DBCC FREESYSTEMCACHE ('ALL')
DECLARE @FIND_ZIP AS char(5), @START AS DateTime, @END AS DateTime, @DURATION AS decimal(8,3)
SET @START = GETDATE()
SET @FIND_ZIP = '60609'
SELECT ZIP1, ZIP2, DISTANCE
FROM dbo.DISTANCES
WHERE ZIP1 = @FIND_ZIP AND
DIST_CATEGORY <= 25
ORDER BY DISTANCE, ZIP2
SET @END = GETDATE()
SET @DURATION = DATEDIFF(ms, @START, @END) / 1000.
SELECT 'QUERY COMPLETED IN ' + CAST(@DURATION AS varchar(8)) + ' SECONDS' AS DURATION
Steve
(aka smunson)
:-):-):-)
Steve (aka sgmunson) 🙂 🙂 🙂
Rent Servers for Income (picks and shovels strategy)
July 5, 2009 at 2:34 pm
UPDATE:
Well, actually, my last query wasn't quite right. I just realized that only checking ZIP1 provides only those zip codes larger than than the one being checked, as I had decided to cut the database size in half by only having unique records where the combination of the two zip codes is concerned. Here's the revised query:
DBCC FREESYSTEMCACHE ('ALL')
DECLARE @FIND_ZIP AS char(5), @START AS DateTime, @END AS DateTime, @DURATION AS decimal(8,3)
SET @START = GETDATE()
SET @FIND_ZIP = '68105'
SELECT @FIND_ZIP AS ZIP1, ZIP2, DISTANCE
FROM dbo.DISTANCES
WHERE ZIP1 = @FIND_ZIP AND
DIST_CATEGORY <= 25
UNION
SELECT @FIND_ZIP AS ZIP1, ZIP1 AS ZIP2, DISTANCE
FROM dbo.DISTANCES
WHERE ZIP2 = @FIND_ZIP AND
DIST_CATEGORY <= 25
ORDER BY DISTANCE, ZIP1, ZIP2
SET @END = GETDATE()
SET @DURATION = DATEDIFF(ms, @START, @END) / 1000.
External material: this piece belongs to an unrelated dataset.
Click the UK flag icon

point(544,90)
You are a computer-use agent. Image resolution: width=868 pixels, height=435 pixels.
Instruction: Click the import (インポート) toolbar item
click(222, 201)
SELECT @START AS STARTING, @END AS ENDING,
'QUERY COMPLETED IN ' + CAST(@DURATION AS varchar(8)) + ' SECONDS' AS DURATION
The performance is still sub-second, but can go up to .4 something seconds after the very first query, which ran in 1.7 seconds.
Steve
(aka smunson)
:-):-):-)
Steve (aka sgmunson) 🙂 🙂 🙂
Rent Servers for Income (picks and shovels strategy)
July 5, 2009 at 4:46 pm
Just check Zip 2 because there will always be all zip codes in that column.
--Jeff Moden
Change is inevitable... Change for the better is not.
July 5, 2009 at 4:47 pm
I meant to ask... what are you doing this for? What's the business reason, I mean?
--Jeff Moden
Change is inevitable... Change for the better is not.
July 5, 2009 at 5:14 pm
Would you believe that it's entirely a learning process? I'm trying out things, finding out what kind of stuff happens when you have a huge database, and finding out just how well it can perform. Since I'm not working right now (much as I'd PREFER to be working... unemployment ROTS!), I have the time to learn, so the more I know about things I might encounter in the real world, the better. Thus, the only BUSINESS is that of education. I've already learned a great deal from this forum, and I plan to have that continue for a long time.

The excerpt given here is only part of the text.